The Compensation and Leadership Development Committee of the Board of Directors (the “Compensation Committee”) of Yahoo! Inc. (“Yahoo!” or the “Company”) believes that, in order to further align the interests of the Company’s senior executives and the Company’s stockholders, the Company’s Chief Executive Officer (“CEO”) and each C-Level Officer1 of the Company should have significant financial ownership of the Company’s common stock.
In furtherance of this policy, the Compensation Committee adopts the following guidelines:
Unless the executive has achieved the applicable guideline level of share ownership2, the executive is required to retain an amount equal to 50% of the net shares received as a result of the exercise, vesting or payment of any Yahoo! equity awards granted to the executive. An executive must continue to retain such shares for as long as the executive is subject to this policy. “Net shares” are those shares that remain after shares are sold or withheld, as the case may be, to pay any applicable exercise price for the award and satisfy any tax obligations arising in connection with the exercise, vesting or payment of the award.
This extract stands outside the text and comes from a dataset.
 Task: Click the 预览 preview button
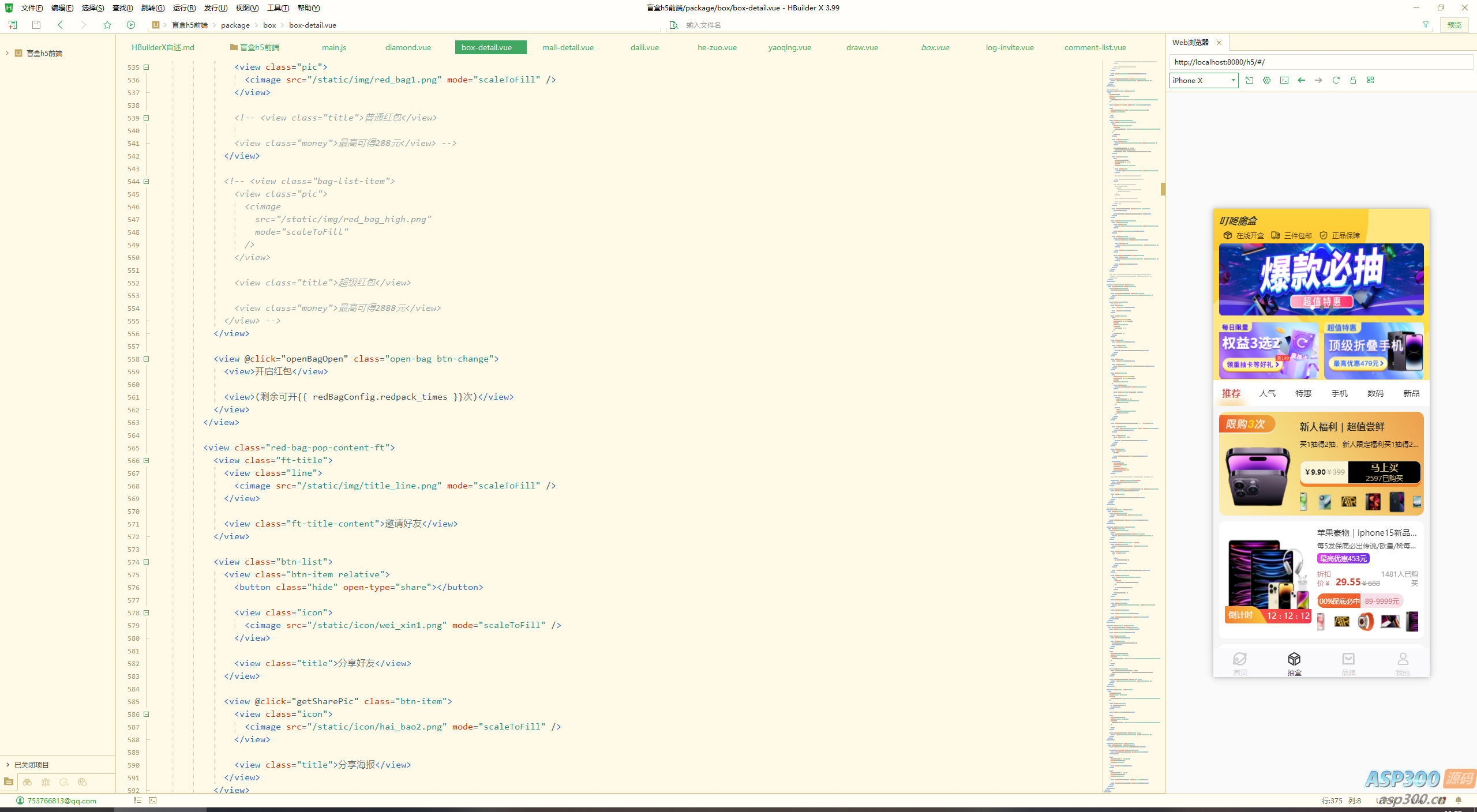[1454, 25]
Because an executive must retain a percentage of net shares acquired from Yahoo! equity awards until the executive satisfies the specified guideline level of ownership, there is no minimum time period required to achieve the guideline level of ownership.
The Compensation Committee will evaluate whether exceptions should be made in the case of any executive who, due to his or her unique financial circumstances or other special circumstances, would incur a hardship by complying with this policy.
1 As used herein, “C-Level Officer” refers to those employees of the Company at job level E4 or above who report directly to the CEO.
2 Shares owned by the executive’s spouse count toward the executive achieving the applicable level of ownership. Shares held in a trust established by the executive (and/or his or her spouse) count toward the executive achieving the applicable level of ownership if the trust is revocable by the executive (and/or his or her spouse) or is for the benefit of the executive, the executive’s spouse, and/or the executive’s family members. Shares of common stock subject to deferred share or stock unit awards which have vested but the payment of which is in common shares of the Company and deferred to a later date count toward the executive achieving the applicable level of ownership, but other equity awards (including outstanding stock options, whether or not vested, and other outstanding unvested awards) do not.